Beginning at the line that contains "Task: Click the 상품별 통계 tab icon" and finishing at the line that contains "900x422 pixels. Task: Open", output the data below exactly. Include both end lines and no pictures.

_Data to use:_
==========

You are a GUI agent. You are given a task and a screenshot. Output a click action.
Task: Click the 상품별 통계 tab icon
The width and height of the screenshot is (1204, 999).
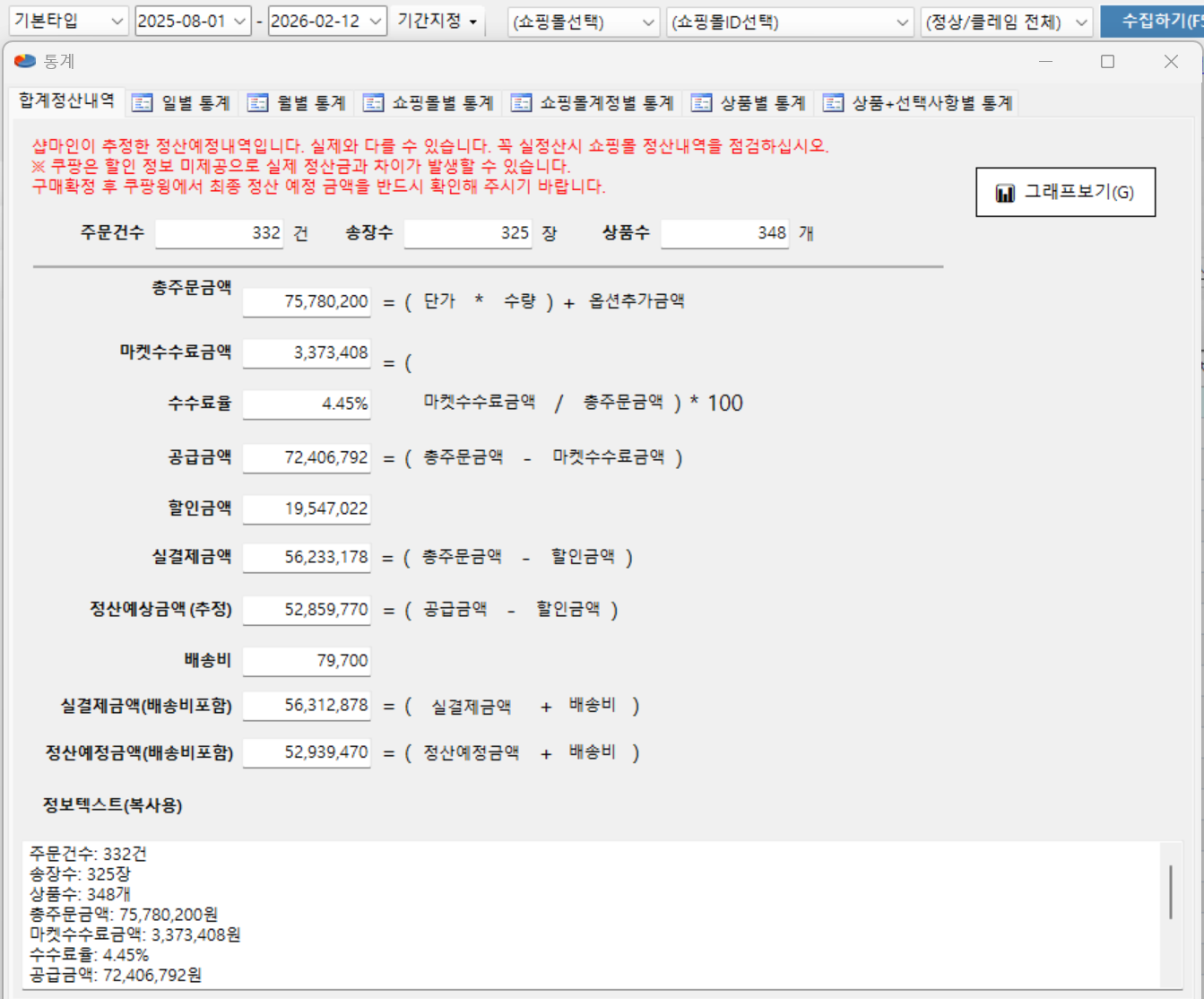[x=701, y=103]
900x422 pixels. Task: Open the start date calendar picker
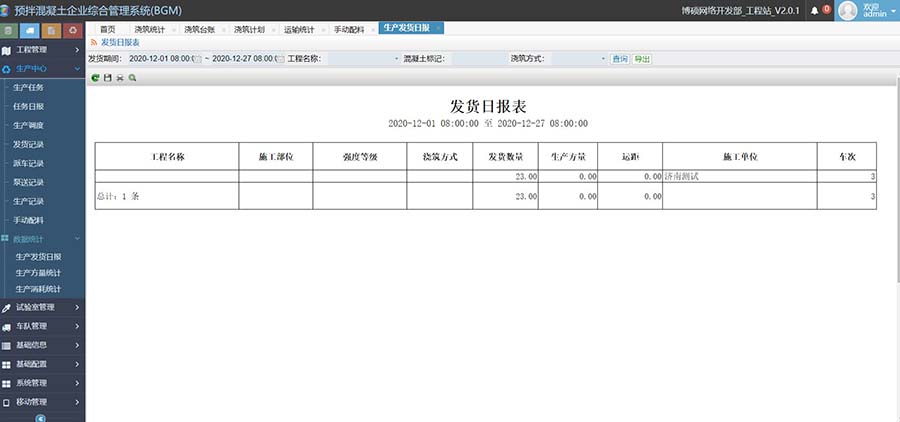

==========

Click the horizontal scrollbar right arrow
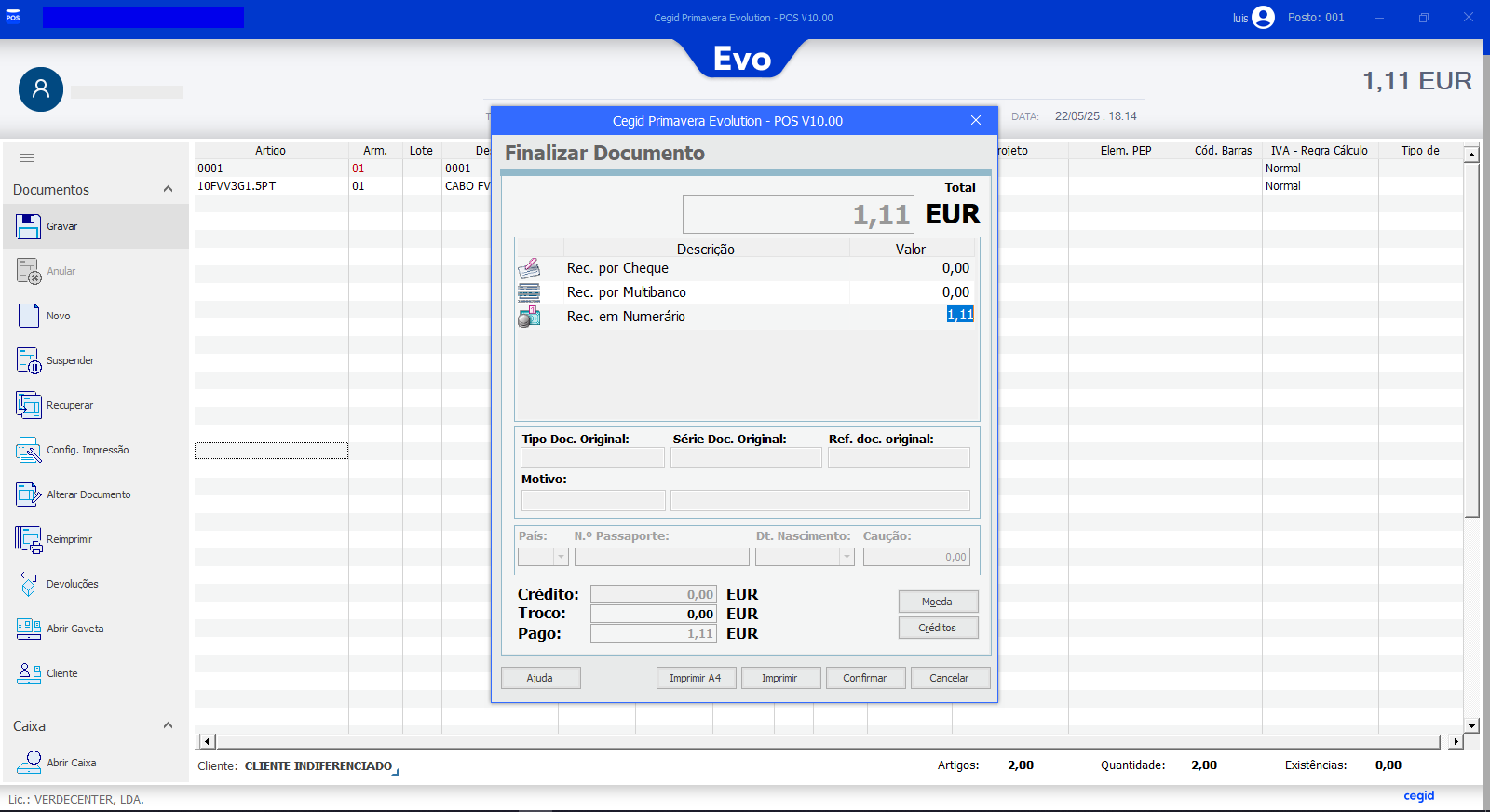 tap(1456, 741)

==========

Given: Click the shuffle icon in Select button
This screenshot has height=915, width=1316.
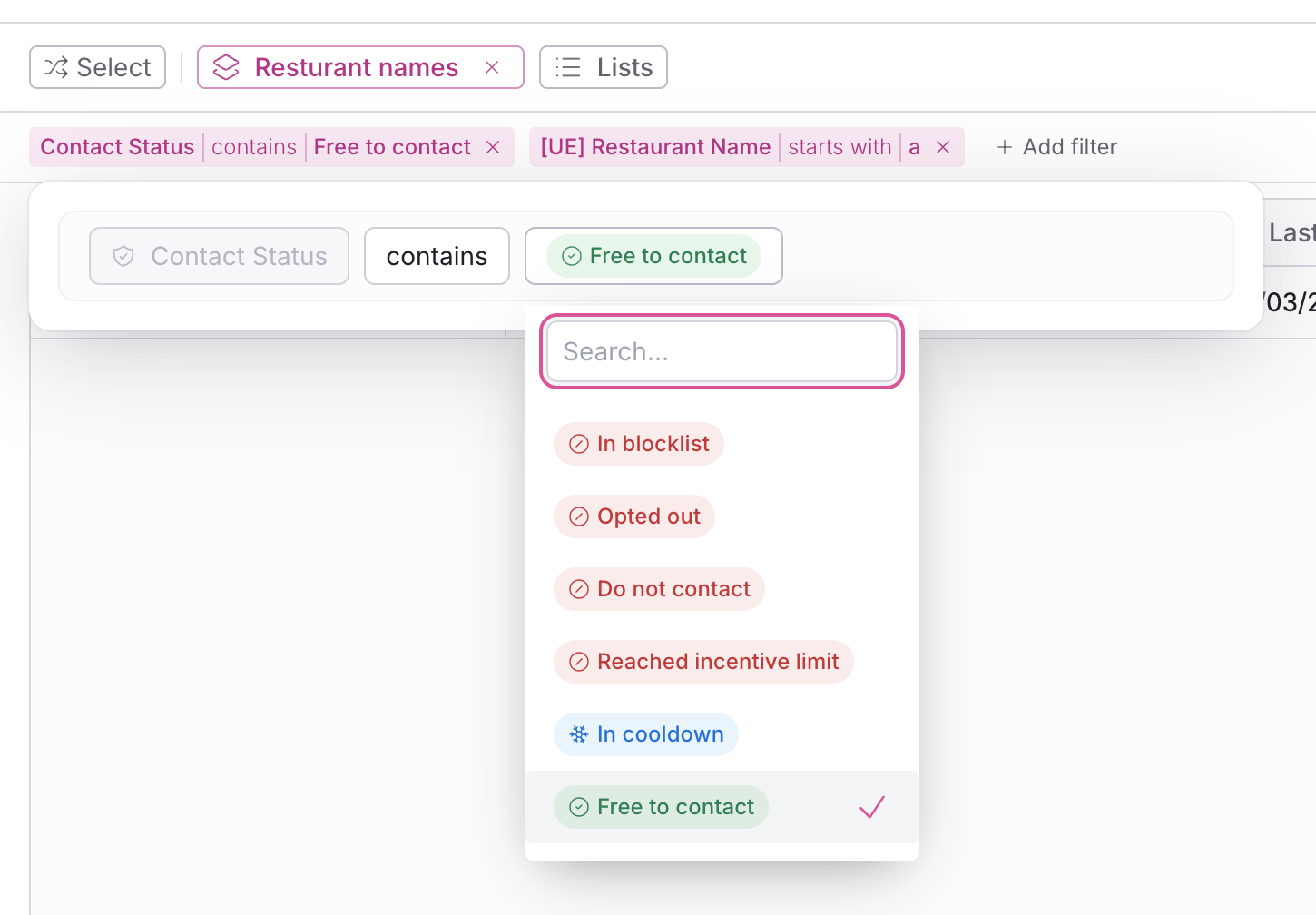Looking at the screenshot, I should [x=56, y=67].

==========

_Result for this exercise:_
Task: Click the 상품별 통계 tab icon
The width and height of the screenshot is (1204, 999).
[x=701, y=103]
900x422 pixels. Task: Open the start date calendar picker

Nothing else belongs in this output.